+++ Available records

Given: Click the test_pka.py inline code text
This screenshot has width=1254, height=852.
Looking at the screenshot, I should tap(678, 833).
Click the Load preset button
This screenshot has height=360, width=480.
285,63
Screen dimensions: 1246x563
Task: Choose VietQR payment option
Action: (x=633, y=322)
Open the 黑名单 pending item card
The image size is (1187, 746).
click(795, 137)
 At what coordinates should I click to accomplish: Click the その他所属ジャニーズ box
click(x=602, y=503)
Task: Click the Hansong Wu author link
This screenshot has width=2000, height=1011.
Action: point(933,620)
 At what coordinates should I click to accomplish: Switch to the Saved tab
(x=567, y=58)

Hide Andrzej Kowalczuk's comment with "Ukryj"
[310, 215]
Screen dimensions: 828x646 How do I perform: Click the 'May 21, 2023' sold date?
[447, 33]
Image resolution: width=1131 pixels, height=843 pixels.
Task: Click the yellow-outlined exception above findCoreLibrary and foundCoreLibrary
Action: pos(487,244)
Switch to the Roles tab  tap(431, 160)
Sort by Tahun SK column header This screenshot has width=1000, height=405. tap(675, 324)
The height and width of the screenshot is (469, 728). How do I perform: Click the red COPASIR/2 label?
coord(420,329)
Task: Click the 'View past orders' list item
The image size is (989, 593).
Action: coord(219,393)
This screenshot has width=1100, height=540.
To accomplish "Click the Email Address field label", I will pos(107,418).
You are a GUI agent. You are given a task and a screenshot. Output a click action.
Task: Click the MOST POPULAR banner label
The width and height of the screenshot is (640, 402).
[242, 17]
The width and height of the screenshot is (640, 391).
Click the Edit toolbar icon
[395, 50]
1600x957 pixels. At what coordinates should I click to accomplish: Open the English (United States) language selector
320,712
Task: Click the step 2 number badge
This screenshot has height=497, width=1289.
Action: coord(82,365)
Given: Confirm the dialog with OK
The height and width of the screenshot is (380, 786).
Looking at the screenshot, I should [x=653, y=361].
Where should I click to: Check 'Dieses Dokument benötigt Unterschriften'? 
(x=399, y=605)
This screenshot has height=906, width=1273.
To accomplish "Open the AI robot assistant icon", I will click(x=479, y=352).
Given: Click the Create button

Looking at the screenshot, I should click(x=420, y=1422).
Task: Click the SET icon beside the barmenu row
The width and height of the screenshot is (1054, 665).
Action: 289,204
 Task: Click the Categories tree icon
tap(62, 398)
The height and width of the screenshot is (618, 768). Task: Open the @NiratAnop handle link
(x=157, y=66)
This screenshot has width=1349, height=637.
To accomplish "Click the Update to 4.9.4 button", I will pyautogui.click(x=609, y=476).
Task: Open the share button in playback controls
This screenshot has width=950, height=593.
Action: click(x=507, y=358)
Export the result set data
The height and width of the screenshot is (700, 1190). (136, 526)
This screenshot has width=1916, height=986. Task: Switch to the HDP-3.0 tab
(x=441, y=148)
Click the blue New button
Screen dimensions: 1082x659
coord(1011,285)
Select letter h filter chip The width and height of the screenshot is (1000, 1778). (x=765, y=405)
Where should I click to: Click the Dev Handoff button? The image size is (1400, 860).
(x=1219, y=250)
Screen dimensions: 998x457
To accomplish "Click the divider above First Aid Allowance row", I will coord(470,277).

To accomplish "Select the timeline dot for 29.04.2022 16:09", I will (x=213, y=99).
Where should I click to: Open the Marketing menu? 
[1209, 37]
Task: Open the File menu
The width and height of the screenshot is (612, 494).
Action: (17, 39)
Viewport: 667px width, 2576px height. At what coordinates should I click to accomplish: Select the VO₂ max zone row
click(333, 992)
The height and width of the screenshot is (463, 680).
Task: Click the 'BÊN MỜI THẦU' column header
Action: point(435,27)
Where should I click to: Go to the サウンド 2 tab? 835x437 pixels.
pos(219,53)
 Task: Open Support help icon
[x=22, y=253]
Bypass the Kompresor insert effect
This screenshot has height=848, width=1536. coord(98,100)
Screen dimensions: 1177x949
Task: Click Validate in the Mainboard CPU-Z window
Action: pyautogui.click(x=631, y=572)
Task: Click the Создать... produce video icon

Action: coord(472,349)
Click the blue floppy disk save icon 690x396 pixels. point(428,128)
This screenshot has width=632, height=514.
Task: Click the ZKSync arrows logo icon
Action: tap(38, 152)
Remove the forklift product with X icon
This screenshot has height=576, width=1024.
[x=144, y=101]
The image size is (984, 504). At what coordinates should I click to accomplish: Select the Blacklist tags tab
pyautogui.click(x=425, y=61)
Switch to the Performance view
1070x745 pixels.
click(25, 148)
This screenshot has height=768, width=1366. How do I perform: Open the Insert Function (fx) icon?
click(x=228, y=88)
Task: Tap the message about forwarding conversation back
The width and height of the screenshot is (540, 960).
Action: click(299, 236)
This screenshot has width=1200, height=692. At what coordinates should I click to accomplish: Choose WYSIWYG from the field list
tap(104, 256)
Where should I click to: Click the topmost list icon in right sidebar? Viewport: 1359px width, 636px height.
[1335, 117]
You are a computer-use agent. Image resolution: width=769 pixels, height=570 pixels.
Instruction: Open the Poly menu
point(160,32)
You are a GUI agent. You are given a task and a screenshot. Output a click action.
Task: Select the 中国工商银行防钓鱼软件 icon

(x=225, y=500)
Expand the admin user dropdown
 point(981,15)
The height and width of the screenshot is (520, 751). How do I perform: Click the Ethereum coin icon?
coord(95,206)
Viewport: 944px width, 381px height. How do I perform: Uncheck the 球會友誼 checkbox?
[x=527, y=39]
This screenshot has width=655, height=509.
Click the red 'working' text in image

++++++

## Problem to work on
Nothing is to be left out; reproduce each record exactly.

## Written response
Given: Click the test_pka.py inline code text
This screenshot has width=1254, height=852.
Looking at the screenshot, I should tap(678, 833).
Click the Load preset button
This screenshot has height=360, width=480.
285,63
Screen dimensions: 1246x563
Task: Choose VietQR payment option
Action: (x=633, y=322)
Open the 黑名单 pending item card
The image size is (1187, 746).
click(795, 137)
 At what coordinates should I click to accomplish: Click the その他所属ジャニーズ box
click(x=602, y=503)
Task: Click the Hansong Wu author link
This screenshot has width=2000, height=1011.
Action: point(933,620)
 At what coordinates should I click to accomplish: Switch to the Saved tab
(x=567, y=58)

Hide Andrzej Kowalczuk's comment with "Ukryj"
[310, 215]
Screen dimensions: 828x646 How do I perform: Click the 'May 21, 2023' sold date?
[447, 33]
Image resolution: width=1131 pixels, height=843 pixels.
Task: Click the yellow-outlined exception above findCoreLibrary and foundCoreLibrary
Action: pos(487,244)
Switch to the Roles tab  tap(431, 160)
Sort by Tahun SK column header This screenshot has width=1000, height=405. tap(675, 324)
The height and width of the screenshot is (469, 728). How do I perform: Click the red COPASIR/2 label?
coord(420,329)
Task: Click the 'View past orders' list item
The image size is (989, 593).
Action: coord(219,393)
This screenshot has width=1100, height=540.
To accomplish "Click the Email Address field label", I will pos(107,418).
You are a GUI agent. You are given a task and a screenshot. Output a click action.
Task: Click the MOST POPULAR banner label
The width and height of the screenshot is (640, 402).
[242, 17]
The width and height of the screenshot is (640, 391).
Click the Edit toolbar icon
[395, 50]
1600x957 pixels. At what coordinates should I click to accomplish: Open the English (United States) language selector
320,712
Task: Click the step 2 number badge
This screenshot has height=497, width=1289.
Action: coord(82,365)
Given: Confirm the dialog with OK
The height and width of the screenshot is (380, 786).
Looking at the screenshot, I should [x=653, y=361].
Where should I click to: Check 'Dieses Dokument benötigt Unterschriften'? 
(x=399, y=605)
This screenshot has height=906, width=1273.
To accomplish "Open the AI robot assistant icon", I will click(x=479, y=352).
Given: Click the Create button

Looking at the screenshot, I should click(x=420, y=1422).
Task: Click the SET icon beside the barmenu row
The width and height of the screenshot is (1054, 665).
Action: 289,204
 Task: Click the Categories tree icon
tap(62, 398)
The height and width of the screenshot is (618, 768). Task: Open the @NiratAnop handle link
(x=157, y=66)
This screenshot has width=1349, height=637.
To accomplish "Click the Update to 4.9.4 button", I will pyautogui.click(x=609, y=476).
Task: Open the share button in playback controls
This screenshot has width=950, height=593.
Action: click(x=507, y=358)
Export the result set data
The height and width of the screenshot is (700, 1190). (136, 526)
This screenshot has width=1916, height=986. Task: Switch to the HDP-3.0 tab
(x=441, y=148)
Click the blue New button
Screen dimensions: 1082x659
coord(1011,285)
Select letter h filter chip The width and height of the screenshot is (1000, 1778). (x=765, y=405)
Where should I click to: Click the Dev Handoff button? The image size is (1400, 860).
(x=1219, y=250)
Screen dimensions: 998x457
To accomplish "Click the divider above First Aid Allowance row", I will coord(470,277).

To accomplish "Select the timeline dot for 29.04.2022 16:09", I will (x=213, y=99).
Where should I click to: Open the Marketing menu? 
[1209, 37]
Task: Open the File menu
The width and height of the screenshot is (612, 494).
Action: (17, 39)
Viewport: 667px width, 2576px height. At what coordinates should I click to accomplish: Select the VO₂ max zone row
click(333, 992)
The height and width of the screenshot is (463, 680).
Task: Click the 'BÊN MỜI THẦU' column header
Action: point(435,27)
Where should I click to: Go to the サウンド 2 tab? 835x437 pixels.
pos(219,53)
 Task: Open Support help icon
[x=22, y=253]
Bypass the Kompresor insert effect
This screenshot has height=848, width=1536. coord(98,100)
Screen dimensions: 1177x949
Task: Click Validate in the Mainboard CPU-Z window
Action: pyautogui.click(x=631, y=572)
Task: Click the Создать... produce video icon

Action: coord(472,349)
Click the blue floppy disk save icon 690x396 pixels. point(428,128)
This screenshot has width=632, height=514.
Task: Click the ZKSync arrows logo icon
Action: tap(38, 152)
Remove the forklift product with X icon
This screenshot has height=576, width=1024.
[x=144, y=101]
The image size is (984, 504). At what coordinates should I click to accomplish: Select the Blacklist tags tab
pyautogui.click(x=425, y=61)
Switch to the Performance view
1070x745 pixels.
click(25, 148)
This screenshot has height=768, width=1366. How do I perform: Open the Insert Function (fx) icon?
click(x=228, y=88)
Task: Tap the message about forwarding conversation back
The width and height of the screenshot is (540, 960).
Action: click(299, 236)
This screenshot has width=1200, height=692. At what coordinates should I click to accomplish: Choose WYSIWYG from the field list
tap(104, 256)
Where should I click to: Click the topmost list icon in right sidebar? Viewport: 1359px width, 636px height.
[1335, 117]
You are a computer-use agent. Image resolution: width=769 pixels, height=570 pixels.
Instruction: Open the Poly menu
point(160,32)
You are a GUI agent. You are given a task and a screenshot. Output a click action.
Task: Select the 中国工商银行防钓鱼软件 icon

(x=225, y=500)
Expand the admin user dropdown
 point(981,15)
The height and width of the screenshot is (520, 751). How do I perform: Click the Ethereum coin icon?
coord(95,206)
Viewport: 944px width, 381px height. How do I perform: Uncheck the 球會友誼 checkbox?
[x=527, y=39]
This screenshot has width=655, height=509.
Click the red 'working' text in image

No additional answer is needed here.